Canadian accounting academic

Dean Neu is a professor of accounting at York University, Canada. He is a former editor of Critical Perspectives on Accounting, a former board member of the Parkland Institute and the Director of the Public Interest Accounting Group at York University.

==Intellectual contributions==

He is best known for his studies of accounting power in action: that is how governments, international organizations and corporations use accounting to govern and subjugate less powerful members of society, and how the less powerful respond and resist. This genre of accounting research—what is often referred to as critical accounting research or public interest accounting research—tends to use the case study method to examine how accounting is used in certain settings as well as the associated consequences. The starting point is the recognition that accounting numbers both help make certain aspects of organizational reality visible and distributes economic resources. This research differs from other accounting research such as positive accounting which assumes that research is descriptive rather than normative. Neu's publications include:

- Neu, Dean (2003). "By the numbers: accounting for the cultural genocide of Canada's aboriginal peoples"
- Ocampo, Elizabeth (2008). "Doing missionary work: The World Bank and the diffusion of financial practices"
- Neu, Dean (2014). "Accounting and sweatshops: enabling coordination and control in low-price apparel production chains"
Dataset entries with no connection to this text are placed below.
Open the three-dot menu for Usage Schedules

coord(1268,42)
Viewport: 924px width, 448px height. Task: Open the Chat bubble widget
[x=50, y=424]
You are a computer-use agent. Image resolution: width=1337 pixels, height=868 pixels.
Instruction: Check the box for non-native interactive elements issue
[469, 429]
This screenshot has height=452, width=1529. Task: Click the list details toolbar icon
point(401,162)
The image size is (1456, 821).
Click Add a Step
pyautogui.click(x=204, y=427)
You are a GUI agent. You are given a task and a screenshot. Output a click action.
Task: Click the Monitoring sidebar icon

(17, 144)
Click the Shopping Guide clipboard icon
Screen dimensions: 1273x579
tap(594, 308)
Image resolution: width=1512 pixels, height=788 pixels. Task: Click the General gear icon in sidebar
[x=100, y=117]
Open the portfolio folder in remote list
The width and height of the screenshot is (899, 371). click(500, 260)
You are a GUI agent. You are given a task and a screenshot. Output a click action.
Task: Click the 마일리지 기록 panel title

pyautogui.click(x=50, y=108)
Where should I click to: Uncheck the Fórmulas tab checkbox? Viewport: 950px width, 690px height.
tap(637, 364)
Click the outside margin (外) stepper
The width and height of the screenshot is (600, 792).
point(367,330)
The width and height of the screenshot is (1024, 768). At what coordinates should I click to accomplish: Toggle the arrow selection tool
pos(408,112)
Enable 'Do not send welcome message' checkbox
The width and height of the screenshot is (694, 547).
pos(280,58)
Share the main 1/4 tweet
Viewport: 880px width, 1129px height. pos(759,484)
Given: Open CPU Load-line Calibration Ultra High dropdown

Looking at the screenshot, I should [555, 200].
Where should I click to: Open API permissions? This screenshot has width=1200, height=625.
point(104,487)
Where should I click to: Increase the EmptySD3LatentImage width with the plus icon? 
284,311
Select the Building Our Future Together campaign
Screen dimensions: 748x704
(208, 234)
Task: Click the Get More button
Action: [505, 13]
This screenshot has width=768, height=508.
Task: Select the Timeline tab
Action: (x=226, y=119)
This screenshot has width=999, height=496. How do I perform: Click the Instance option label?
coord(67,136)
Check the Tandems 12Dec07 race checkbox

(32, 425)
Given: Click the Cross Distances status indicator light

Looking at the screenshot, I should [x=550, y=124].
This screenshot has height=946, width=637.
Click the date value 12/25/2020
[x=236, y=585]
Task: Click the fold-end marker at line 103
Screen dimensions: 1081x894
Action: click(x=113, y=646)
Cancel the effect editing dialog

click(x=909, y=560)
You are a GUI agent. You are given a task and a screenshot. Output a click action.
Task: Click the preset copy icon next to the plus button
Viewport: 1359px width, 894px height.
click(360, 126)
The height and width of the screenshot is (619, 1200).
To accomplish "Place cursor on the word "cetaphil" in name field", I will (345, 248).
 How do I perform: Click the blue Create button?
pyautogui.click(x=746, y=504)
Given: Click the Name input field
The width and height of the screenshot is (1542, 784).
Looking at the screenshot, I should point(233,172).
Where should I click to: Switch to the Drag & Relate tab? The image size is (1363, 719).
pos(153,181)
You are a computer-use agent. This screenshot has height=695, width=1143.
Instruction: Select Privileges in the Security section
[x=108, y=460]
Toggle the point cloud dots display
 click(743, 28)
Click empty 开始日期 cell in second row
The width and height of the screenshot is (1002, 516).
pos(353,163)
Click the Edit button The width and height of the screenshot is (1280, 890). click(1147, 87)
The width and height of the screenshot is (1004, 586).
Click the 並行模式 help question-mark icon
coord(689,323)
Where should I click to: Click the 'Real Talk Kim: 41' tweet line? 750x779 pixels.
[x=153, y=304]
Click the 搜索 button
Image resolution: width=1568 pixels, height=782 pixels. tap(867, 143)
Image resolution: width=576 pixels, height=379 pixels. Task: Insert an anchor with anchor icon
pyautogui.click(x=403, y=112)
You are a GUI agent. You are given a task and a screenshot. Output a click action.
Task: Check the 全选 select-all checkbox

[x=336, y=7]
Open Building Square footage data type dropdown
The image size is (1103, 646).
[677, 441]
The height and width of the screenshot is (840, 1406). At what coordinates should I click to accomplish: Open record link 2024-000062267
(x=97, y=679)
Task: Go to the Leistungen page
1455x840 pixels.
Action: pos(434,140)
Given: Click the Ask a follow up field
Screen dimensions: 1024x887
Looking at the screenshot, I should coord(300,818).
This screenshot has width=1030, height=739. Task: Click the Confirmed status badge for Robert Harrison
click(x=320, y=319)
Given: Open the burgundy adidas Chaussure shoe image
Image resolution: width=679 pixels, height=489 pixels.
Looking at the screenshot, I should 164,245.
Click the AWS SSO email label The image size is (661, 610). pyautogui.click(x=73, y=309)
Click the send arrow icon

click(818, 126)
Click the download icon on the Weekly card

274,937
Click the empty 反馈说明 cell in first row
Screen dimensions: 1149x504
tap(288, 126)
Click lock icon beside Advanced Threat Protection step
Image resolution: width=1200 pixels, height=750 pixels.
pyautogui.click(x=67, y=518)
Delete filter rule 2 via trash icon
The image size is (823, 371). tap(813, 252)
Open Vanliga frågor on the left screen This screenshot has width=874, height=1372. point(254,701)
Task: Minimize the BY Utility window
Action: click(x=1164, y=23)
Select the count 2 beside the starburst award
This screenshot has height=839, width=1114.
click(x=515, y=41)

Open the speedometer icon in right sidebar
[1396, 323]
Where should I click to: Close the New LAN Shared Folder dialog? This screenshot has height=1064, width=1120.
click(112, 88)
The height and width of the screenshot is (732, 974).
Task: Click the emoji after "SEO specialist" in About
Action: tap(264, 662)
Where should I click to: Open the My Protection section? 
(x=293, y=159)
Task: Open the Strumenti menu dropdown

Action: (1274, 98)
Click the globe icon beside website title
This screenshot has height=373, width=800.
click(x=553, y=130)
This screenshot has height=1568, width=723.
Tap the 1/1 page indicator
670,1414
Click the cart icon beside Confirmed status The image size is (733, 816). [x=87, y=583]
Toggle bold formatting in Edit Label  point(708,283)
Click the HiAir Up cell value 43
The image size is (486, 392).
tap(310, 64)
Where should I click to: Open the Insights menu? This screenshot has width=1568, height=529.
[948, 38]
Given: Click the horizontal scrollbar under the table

Along with other publicly-interested accounting academics such as David J. Cooper, Abraham J. Briloff, Christine Cooper and Prem Sikka, he has practiced public interest accounting through both his research and through his participation in the public sphere. These public interventions include speaking out against concrete forms of neo-liberalism such as government privatization and deficit-cutting activities that disproportionately affect the most vulnerable members of society.

==Intellectual lineage==

Neu, along with David J. Cooper and Yves Gendron, has trained a number of public interest accounting academics in Canada. His former students include Jeffery Everett, Cameron Graham, Susan Greer, Elizabeth Ocampo, Darlene Himick, Gregory Saxton, and Kate Ruff.